At least, the way it was.

You can in theory. In reality the frontiers of research in mainstream math have moved forward so at least a year or two of advanced courses beyond the math degree (BSc/MSc) is needed. The lack of such a foundation is what scuppers the prospects of many British doctoral students.
 
There must be a way to shorten it surely, but PhDs tend to be long. If you do not want to go into industry and like academia a PhD is a must. I do not know why PhDs are so long in the US compared to Europe and Latin America.
6 years sounds excessive to do a PhD, even in the US. I don't know if this is particular to CMU, computer science PhDs or just the author being pessimistic, but in my experience 4-5 years is much more common for a US PhD (3 years in most of continental Europe). In Europe the standard path to get a PhD is:
Bachelor (3 years) + Masters (2 years) + PhD (3 years) = 8 years
while in the US it is:
Bachelor (4 years) + PhD (4-5 years) = 8-9 years
so not at all dissimilar and the extra 0-1 year in the US system may be due to more breadth requirements in US institutions or simply a difference in the systems. When I went to MIT to hear about their graduate program (in math) they basically said that practically everyone gets a PhD in 4-5 years (I think it was something like 0.5% are outside that interval, but I'm not sure on that). Less than 4 years would just not make you competitive in the academic market (which seems to be their primary concern) and more than 5 years and people are going to wonder why you were so slow (plus your funding tends to last for exactly 5 years). In the academic market even this seems to be too little, as evidenced by the postdoc system in academia, but if you aim for a position outside academia it may still be too long.
 
When I went to MIT to hear about their graduate program (in math) they basically said that practically everyone gets a PhD in 4-5 years (I think it was something like 0.5% are outside that interval, but I'm not sure on that).

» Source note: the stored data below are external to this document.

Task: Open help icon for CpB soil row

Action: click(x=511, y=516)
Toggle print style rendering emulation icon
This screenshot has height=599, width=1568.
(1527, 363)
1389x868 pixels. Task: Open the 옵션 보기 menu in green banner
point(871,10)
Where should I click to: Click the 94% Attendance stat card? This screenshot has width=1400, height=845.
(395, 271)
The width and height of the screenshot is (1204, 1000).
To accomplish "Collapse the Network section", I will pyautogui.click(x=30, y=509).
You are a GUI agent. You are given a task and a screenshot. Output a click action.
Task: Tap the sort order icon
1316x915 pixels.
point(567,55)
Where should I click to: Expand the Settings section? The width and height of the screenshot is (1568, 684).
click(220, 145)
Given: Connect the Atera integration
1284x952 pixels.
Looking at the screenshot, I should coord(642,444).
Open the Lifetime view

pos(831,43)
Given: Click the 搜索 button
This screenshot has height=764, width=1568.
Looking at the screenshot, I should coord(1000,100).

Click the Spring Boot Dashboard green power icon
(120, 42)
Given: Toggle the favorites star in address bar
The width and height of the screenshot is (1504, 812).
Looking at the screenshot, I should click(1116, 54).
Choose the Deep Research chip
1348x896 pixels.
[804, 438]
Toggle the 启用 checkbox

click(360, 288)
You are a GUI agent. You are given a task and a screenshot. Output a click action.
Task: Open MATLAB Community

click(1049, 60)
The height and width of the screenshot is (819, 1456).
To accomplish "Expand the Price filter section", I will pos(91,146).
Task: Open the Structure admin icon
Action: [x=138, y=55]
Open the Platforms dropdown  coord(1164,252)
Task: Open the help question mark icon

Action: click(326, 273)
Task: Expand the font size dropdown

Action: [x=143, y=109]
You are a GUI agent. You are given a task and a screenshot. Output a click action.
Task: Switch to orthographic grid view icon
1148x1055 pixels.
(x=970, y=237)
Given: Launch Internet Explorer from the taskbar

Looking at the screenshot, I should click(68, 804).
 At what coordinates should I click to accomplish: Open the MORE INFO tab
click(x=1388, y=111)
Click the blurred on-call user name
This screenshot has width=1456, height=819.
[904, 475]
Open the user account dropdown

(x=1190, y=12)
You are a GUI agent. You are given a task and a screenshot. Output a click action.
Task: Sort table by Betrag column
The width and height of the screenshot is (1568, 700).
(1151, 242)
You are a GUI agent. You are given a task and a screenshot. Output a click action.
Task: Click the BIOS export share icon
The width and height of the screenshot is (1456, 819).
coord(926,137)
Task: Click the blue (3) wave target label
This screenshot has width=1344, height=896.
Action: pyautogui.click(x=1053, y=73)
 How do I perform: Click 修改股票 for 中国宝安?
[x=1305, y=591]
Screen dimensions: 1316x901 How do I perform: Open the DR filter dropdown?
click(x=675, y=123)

Harvard also expects math grad students to get their doctorates after four years, with some exceptions taking five (assuming they finish). Maybe the same for Princeton. But outside the ranking universities I think it's the exception rather than the norm. These elite programs are attracting the high flyers, the ones who hit the ground running. Even there, exceptions exist. I know one fellow who took nine years to earn his doctorate in applied physics at Harvard.
 
Harvard also expects math grad students to get their doctorates after four years, with some exceptions taking five (assuming they finish). Maybe the same for Princeton. But outside the ranking universities I think it's the exception rather than the norm. These elite programs are attracting the high flyers, the ones who hit the ground running. Even there, exceptions exist. I know one fellow who took nine years to earn his doctorate in applied physics at Harvard.

The AMS regularly publishes these statistics. I remember it being somewhat above 6 years for a math PhD. You're right though: the elite schools are known for graduating students very quickly. Princeton is particularly (in)famous for that.